What the task asks: Look over the listing below and say how many of its lines include the string "agent"; give no more than that number.
-------
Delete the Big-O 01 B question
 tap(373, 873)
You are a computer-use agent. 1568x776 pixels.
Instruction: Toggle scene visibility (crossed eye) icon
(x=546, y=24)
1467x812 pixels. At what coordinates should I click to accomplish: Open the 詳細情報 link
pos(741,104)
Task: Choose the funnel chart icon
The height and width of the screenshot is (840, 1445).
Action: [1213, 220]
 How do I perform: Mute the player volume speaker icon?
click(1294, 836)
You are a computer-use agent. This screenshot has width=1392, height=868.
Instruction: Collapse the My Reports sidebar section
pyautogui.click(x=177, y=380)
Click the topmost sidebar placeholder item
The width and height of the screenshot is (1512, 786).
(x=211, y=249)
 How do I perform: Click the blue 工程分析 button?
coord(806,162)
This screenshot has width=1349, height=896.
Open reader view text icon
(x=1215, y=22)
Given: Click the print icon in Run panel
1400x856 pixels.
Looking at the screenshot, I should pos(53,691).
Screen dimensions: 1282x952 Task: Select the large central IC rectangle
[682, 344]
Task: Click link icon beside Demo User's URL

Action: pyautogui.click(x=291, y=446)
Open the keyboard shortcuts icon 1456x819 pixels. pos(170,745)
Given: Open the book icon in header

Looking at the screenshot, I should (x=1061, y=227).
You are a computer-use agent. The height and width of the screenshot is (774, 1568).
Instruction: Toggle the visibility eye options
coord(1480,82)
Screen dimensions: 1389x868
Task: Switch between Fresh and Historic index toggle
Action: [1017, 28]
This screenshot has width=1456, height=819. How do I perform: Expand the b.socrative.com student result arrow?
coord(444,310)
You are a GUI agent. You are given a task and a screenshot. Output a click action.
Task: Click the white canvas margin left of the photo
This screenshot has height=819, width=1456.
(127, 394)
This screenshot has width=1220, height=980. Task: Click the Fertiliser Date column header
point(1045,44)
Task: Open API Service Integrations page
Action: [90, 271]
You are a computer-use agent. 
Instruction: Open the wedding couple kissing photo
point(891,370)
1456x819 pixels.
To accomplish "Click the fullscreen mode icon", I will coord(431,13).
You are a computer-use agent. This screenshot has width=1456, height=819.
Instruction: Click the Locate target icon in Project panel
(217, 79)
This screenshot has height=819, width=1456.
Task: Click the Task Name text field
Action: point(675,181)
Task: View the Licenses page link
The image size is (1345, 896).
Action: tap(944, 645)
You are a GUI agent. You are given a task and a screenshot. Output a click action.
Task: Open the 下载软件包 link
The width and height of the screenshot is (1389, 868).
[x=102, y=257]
-------
Result of the exercise: 7